Assigned task: From the line with "Where should I click to: Click the flame" to the line with "Click the Add Marker button", output every line below exactly, both ends included. Skip the pictures.

Information shown:
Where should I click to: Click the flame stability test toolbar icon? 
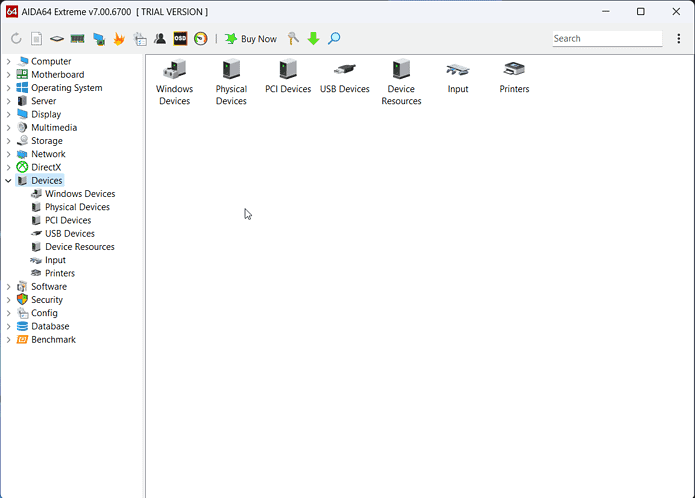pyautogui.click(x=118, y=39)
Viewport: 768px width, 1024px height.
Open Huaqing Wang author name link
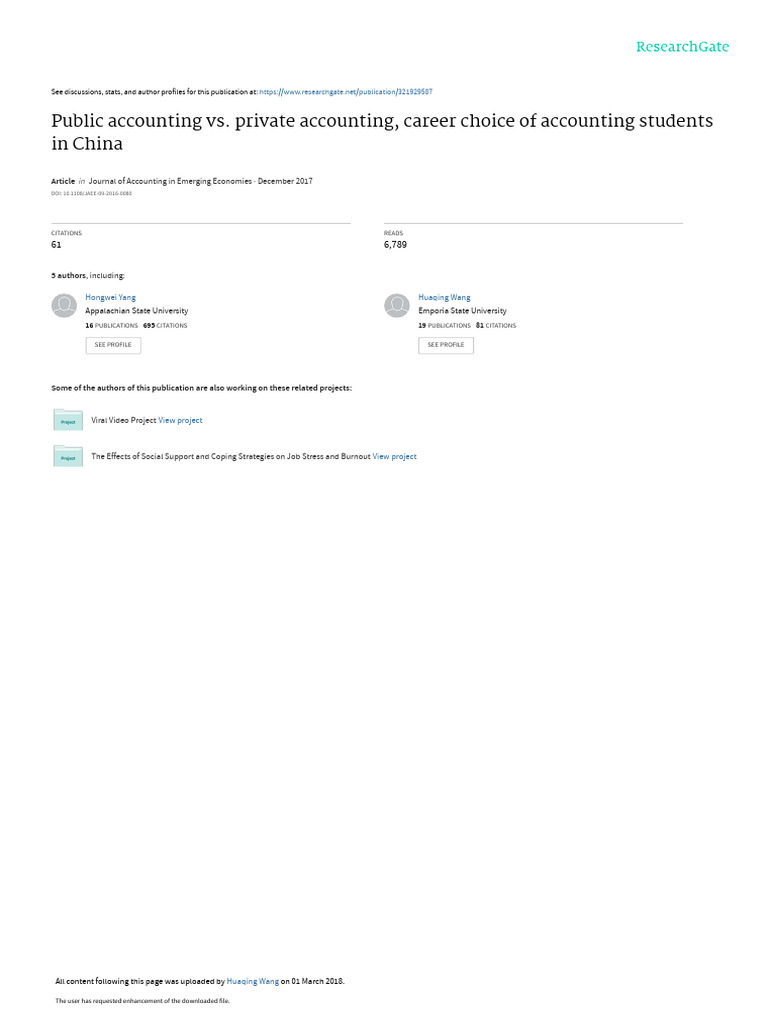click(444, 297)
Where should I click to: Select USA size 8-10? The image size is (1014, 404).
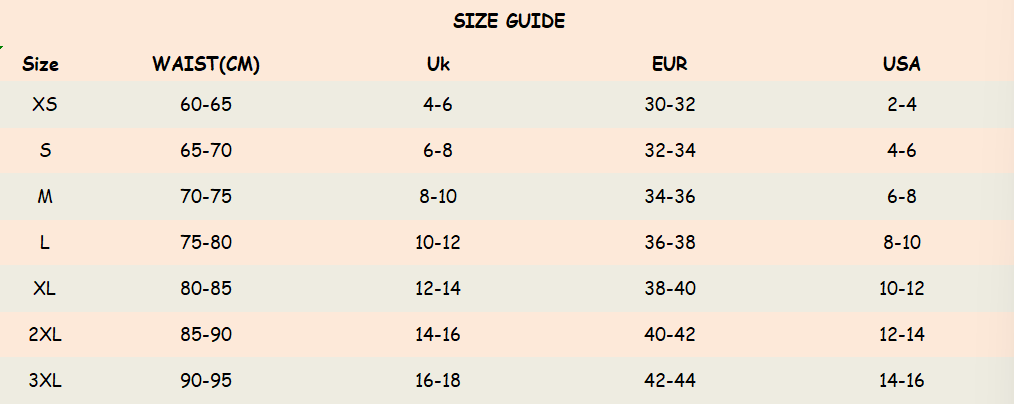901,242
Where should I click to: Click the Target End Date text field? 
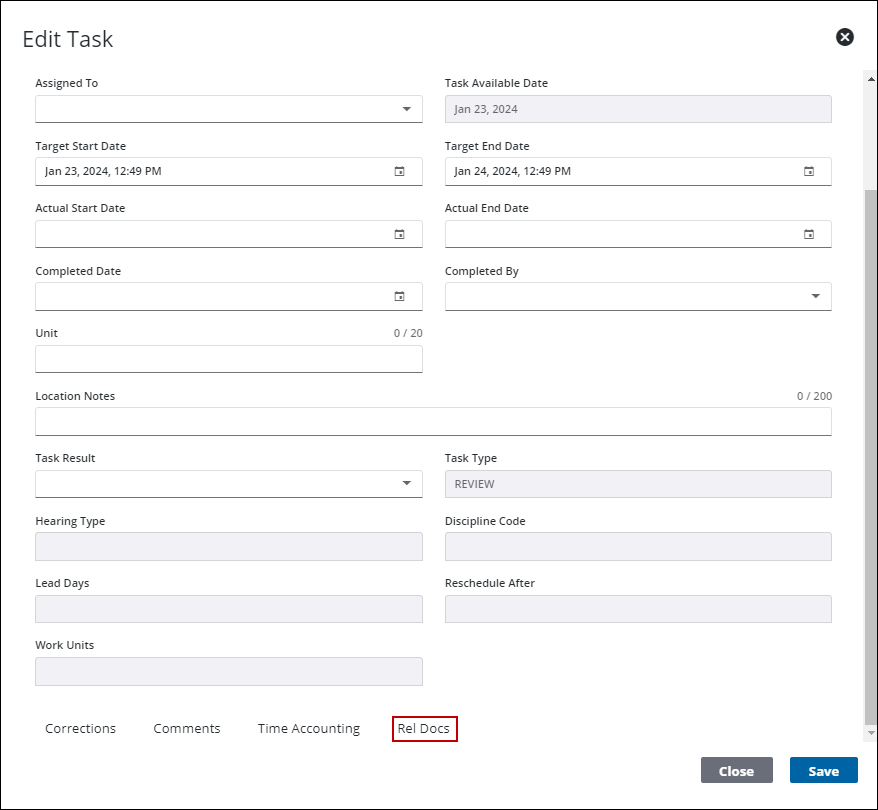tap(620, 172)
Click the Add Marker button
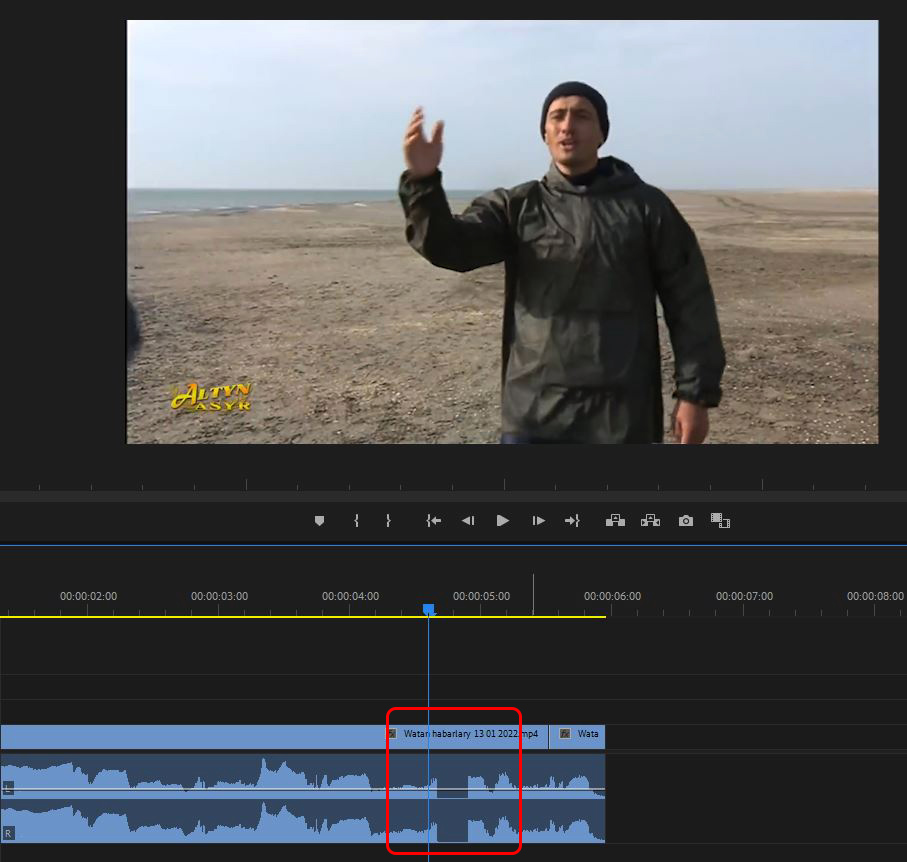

---

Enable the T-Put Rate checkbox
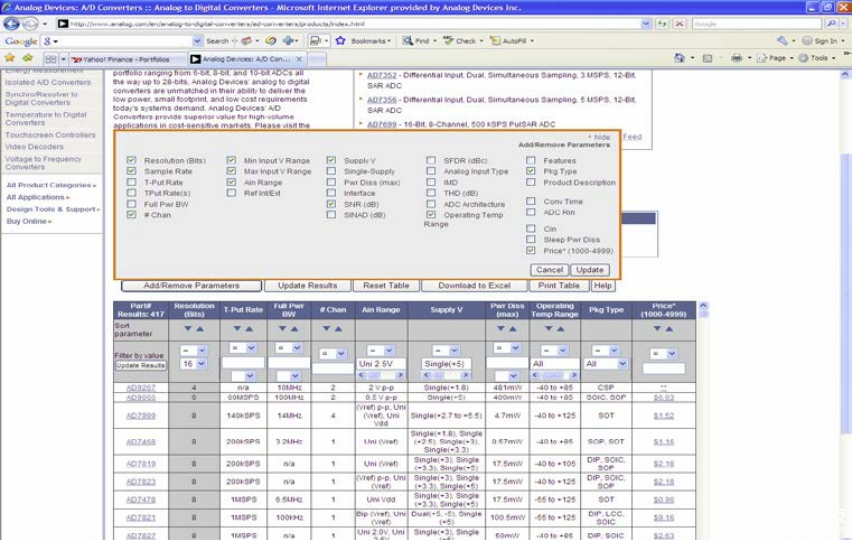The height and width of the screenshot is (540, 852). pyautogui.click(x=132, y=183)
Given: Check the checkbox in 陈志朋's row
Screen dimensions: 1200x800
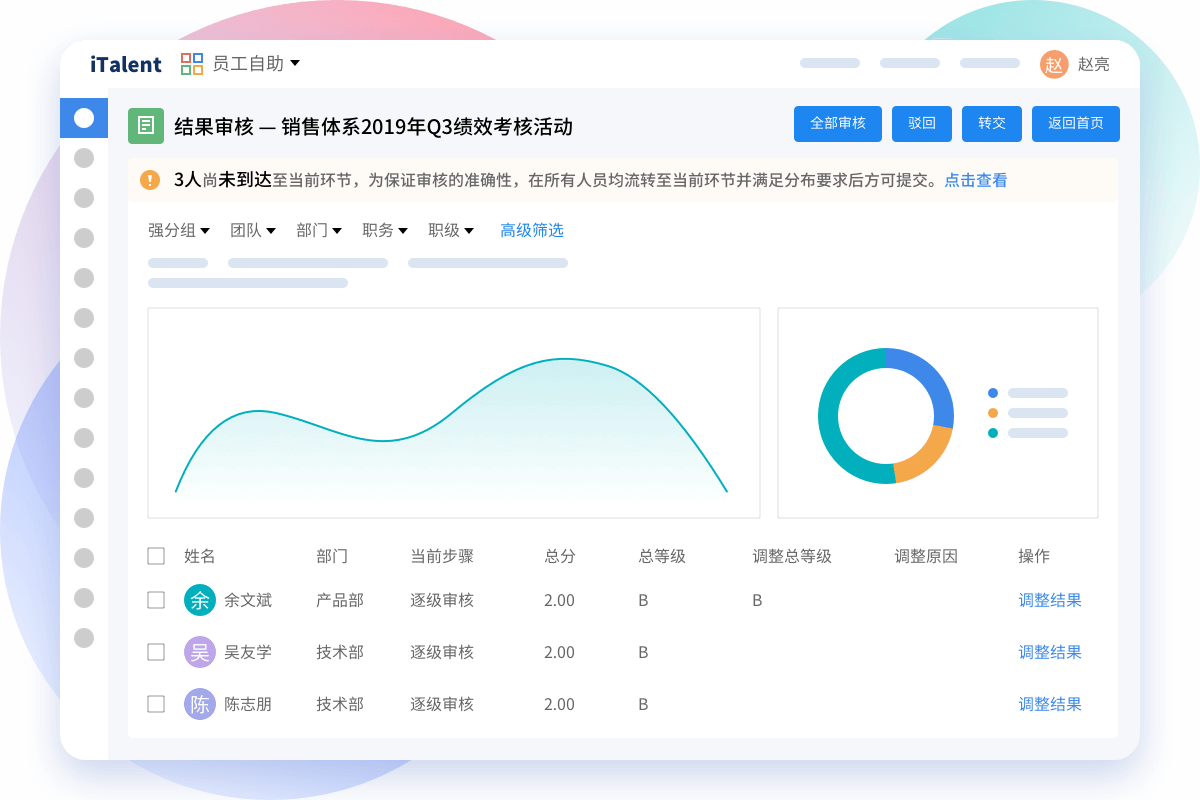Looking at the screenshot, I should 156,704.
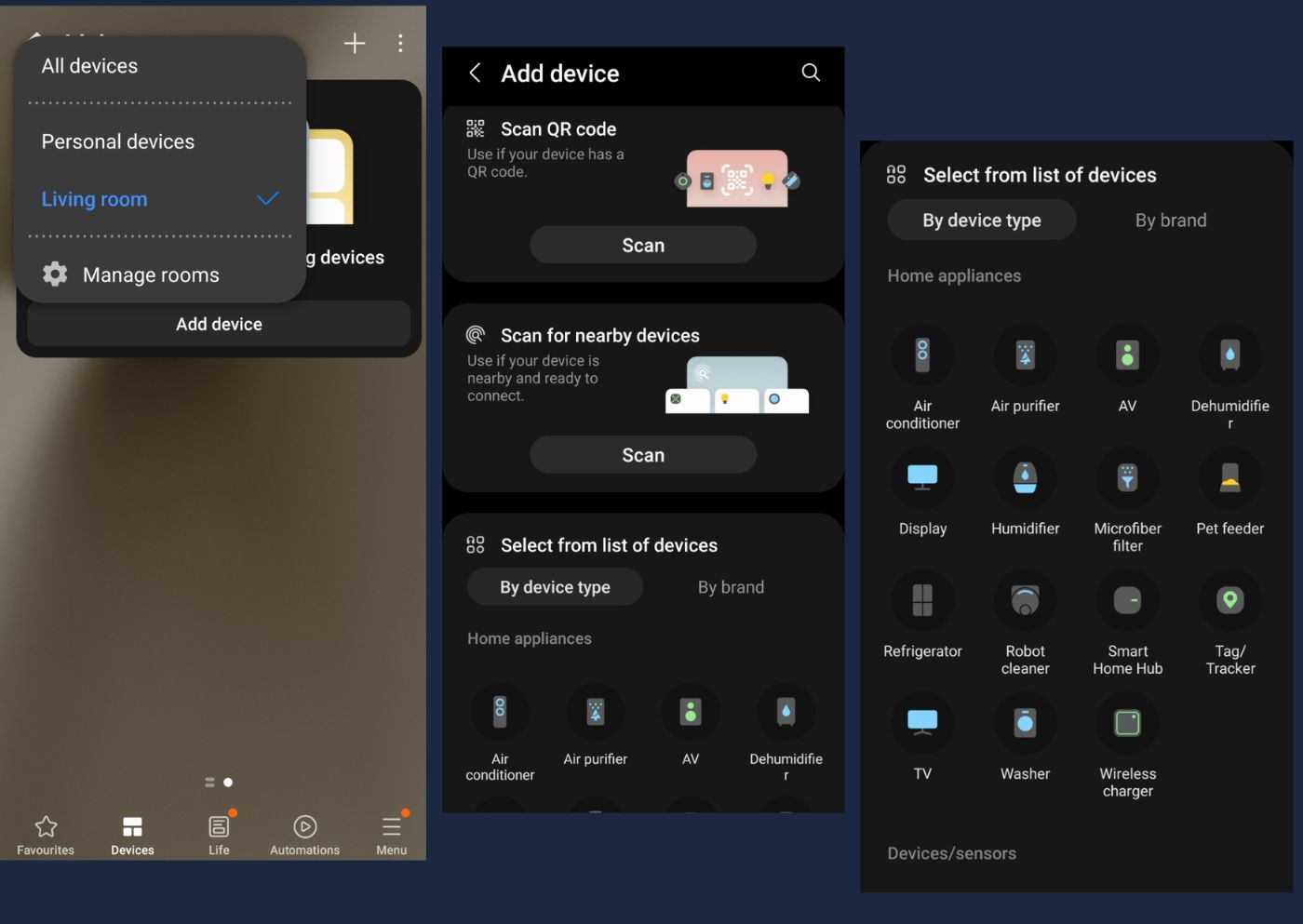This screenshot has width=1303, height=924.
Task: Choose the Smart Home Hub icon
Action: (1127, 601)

Output for this exercise:
Where should I click to: Click the flame stability test toolbar icon? 
pyautogui.click(x=118, y=39)
Viewport: 768px width, 1024px height.
Open Huaqing Wang author name link
click(444, 297)
Where should I click to: Select USA size 8-10? The image size is (1014, 404).
901,242
Where should I click to: Click the Target End Date text field? 
tap(620, 172)
Click the Add Marker button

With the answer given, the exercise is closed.